▶ Requirement: Reproduce verbatim the stretch of the records from their first line through the line that contains "[x=1032, y=872]", including both of those lines.

▶ Available records:

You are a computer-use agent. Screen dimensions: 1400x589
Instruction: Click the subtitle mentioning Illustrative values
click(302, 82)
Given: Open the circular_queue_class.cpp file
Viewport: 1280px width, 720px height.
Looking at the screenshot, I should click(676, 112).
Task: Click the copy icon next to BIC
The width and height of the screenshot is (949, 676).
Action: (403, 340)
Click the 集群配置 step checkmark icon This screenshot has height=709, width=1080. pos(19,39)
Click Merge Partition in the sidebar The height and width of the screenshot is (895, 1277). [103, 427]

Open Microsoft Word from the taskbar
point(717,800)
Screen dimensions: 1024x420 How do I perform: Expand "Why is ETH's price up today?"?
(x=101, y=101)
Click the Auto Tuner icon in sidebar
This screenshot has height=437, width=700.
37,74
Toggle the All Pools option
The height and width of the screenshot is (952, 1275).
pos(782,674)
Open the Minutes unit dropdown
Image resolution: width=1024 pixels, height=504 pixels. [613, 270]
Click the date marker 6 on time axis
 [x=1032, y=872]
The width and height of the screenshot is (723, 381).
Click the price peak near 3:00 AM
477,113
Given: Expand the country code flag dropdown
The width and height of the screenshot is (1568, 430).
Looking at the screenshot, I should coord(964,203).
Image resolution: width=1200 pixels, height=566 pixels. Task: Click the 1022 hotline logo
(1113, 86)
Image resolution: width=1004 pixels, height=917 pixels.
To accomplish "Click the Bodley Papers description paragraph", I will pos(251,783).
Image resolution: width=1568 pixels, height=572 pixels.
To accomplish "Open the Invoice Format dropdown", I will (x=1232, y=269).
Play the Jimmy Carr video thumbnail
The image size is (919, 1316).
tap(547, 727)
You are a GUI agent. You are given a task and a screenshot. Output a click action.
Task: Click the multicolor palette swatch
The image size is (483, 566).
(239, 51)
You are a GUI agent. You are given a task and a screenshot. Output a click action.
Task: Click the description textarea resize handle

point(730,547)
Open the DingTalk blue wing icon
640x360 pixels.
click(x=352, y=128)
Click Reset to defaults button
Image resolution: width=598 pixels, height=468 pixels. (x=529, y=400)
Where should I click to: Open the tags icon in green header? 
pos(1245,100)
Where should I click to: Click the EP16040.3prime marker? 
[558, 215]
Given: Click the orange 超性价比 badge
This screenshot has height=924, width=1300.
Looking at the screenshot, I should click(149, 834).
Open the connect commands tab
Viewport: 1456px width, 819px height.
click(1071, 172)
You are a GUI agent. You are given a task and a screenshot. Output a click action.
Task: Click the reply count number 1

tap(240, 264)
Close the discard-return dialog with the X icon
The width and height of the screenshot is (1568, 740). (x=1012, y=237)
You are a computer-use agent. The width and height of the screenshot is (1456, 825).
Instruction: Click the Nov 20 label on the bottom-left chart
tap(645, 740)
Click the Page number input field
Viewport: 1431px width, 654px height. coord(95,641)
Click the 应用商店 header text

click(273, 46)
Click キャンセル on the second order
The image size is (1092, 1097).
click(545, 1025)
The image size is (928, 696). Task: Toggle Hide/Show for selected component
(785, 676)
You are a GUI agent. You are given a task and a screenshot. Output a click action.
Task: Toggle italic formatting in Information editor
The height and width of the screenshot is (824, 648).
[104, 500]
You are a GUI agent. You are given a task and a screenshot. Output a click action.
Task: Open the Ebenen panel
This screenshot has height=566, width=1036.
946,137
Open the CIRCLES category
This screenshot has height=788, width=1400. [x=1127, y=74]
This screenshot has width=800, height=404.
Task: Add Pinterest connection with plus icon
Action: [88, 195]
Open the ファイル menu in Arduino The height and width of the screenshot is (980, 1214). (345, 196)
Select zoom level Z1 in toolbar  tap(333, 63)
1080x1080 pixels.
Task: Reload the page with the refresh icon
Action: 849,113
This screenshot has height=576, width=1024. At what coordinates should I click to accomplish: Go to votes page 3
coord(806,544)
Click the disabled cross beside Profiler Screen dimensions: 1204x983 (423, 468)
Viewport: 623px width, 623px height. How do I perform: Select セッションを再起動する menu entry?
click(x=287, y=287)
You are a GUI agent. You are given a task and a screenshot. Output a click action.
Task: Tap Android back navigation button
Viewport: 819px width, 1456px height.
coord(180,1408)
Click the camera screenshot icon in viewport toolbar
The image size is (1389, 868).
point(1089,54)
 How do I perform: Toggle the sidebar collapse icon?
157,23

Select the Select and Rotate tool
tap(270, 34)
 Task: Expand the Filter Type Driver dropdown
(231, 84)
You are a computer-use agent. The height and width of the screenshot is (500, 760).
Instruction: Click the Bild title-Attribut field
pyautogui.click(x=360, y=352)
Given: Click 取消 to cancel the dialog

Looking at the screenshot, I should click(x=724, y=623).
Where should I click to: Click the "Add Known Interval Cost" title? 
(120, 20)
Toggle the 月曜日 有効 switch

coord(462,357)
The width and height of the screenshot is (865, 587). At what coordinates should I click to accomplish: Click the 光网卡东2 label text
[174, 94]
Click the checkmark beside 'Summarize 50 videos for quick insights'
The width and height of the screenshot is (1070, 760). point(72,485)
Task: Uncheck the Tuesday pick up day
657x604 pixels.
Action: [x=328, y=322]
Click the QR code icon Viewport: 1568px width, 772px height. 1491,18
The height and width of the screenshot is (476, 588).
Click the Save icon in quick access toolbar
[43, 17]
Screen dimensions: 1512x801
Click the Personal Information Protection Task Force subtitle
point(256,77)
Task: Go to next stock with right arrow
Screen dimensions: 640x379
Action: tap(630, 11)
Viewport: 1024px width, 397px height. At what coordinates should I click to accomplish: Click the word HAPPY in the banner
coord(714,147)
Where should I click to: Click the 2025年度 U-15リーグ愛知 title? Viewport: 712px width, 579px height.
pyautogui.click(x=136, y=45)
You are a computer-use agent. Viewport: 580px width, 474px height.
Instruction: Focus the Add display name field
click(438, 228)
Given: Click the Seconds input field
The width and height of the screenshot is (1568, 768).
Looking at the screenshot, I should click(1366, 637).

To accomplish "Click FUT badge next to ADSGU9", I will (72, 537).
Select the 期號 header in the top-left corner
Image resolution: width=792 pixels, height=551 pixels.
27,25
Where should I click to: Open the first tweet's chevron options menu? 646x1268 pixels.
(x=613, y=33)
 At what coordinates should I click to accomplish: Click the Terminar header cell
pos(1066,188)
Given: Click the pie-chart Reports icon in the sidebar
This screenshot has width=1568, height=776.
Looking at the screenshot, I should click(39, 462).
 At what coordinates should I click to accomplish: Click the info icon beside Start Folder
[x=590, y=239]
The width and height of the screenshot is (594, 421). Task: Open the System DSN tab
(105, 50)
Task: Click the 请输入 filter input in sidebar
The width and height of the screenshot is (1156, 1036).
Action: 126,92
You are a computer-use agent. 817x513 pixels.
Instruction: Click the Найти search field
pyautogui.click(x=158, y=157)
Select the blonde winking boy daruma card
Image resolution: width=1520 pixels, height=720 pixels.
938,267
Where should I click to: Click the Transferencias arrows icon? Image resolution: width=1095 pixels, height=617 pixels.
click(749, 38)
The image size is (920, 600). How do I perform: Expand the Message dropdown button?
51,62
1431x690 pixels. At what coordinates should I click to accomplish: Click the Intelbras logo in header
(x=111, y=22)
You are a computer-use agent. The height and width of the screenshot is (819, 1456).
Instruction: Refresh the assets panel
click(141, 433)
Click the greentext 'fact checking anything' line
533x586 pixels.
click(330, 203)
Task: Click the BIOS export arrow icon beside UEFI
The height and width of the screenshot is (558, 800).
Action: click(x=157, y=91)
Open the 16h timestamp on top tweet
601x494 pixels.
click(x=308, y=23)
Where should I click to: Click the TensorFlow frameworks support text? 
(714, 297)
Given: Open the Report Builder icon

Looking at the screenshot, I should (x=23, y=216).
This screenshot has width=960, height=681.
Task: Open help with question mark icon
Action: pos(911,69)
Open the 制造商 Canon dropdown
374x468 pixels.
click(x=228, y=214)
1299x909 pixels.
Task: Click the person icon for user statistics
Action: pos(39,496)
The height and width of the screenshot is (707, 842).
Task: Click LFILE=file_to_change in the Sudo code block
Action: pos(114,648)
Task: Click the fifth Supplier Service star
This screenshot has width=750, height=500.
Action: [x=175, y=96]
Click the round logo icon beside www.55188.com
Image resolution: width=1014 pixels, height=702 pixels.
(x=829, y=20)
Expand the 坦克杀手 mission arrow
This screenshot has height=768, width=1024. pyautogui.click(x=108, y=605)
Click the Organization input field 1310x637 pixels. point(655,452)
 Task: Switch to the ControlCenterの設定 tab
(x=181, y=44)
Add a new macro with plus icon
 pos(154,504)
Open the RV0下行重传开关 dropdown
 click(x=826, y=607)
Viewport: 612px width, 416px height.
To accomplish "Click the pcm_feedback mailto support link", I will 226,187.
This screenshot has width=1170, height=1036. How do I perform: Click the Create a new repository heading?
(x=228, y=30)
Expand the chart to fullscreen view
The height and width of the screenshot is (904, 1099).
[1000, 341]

▶ Solution below:
You are a computer-use agent. Screen dimensions: 1400x589
Instruction: Click the subtitle mentioning Illustrative values
click(302, 82)
Given: Open the circular_queue_class.cpp file
Viewport: 1280px width, 720px height.
Looking at the screenshot, I should click(676, 112).
Task: Click the copy icon next to BIC
The width and height of the screenshot is (949, 676).
Action: (403, 340)
Click the 集群配置 step checkmark icon This screenshot has height=709, width=1080. pos(19,39)
Click Merge Partition in the sidebar The height and width of the screenshot is (895, 1277). [103, 427]

Open Microsoft Word from the taskbar
point(717,800)
Screen dimensions: 1024x420 How do I perform: Expand "Why is ETH's price up today?"?
(x=101, y=101)
Click the Auto Tuner icon in sidebar
This screenshot has height=437, width=700.
37,74
Toggle the All Pools option
The height and width of the screenshot is (952, 1275).
pos(782,674)
Open the Minutes unit dropdown
Image resolution: width=1024 pixels, height=504 pixels. [613, 270]
Click the date marker 6 on time axis
 [x=1032, y=872]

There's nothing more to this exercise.